_Work item:_ Go over the data below and say how many lines hold the word "will". Only the number is needed.

[Stored items]
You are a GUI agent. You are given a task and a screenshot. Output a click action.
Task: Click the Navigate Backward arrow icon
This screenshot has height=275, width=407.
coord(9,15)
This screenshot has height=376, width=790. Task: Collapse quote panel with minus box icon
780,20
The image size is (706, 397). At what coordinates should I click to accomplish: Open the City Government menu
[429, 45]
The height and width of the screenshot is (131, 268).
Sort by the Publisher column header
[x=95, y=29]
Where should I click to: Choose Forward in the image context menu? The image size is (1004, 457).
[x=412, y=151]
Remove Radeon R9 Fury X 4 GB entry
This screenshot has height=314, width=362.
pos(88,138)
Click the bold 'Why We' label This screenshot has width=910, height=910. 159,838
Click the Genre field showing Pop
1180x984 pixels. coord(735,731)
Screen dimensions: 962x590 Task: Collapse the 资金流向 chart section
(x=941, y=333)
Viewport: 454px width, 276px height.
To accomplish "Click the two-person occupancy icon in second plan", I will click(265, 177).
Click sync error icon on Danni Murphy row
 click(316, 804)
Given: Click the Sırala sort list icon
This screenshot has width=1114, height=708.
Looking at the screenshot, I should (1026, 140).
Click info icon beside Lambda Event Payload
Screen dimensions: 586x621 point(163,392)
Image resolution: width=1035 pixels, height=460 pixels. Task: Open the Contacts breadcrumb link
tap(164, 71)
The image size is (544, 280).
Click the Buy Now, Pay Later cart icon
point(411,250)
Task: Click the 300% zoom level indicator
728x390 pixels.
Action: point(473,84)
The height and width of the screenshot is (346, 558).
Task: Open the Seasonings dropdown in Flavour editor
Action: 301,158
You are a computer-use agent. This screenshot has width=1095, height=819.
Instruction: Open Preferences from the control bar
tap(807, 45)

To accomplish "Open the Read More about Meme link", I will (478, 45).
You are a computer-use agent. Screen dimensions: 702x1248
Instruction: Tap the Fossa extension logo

_Your response:_ 2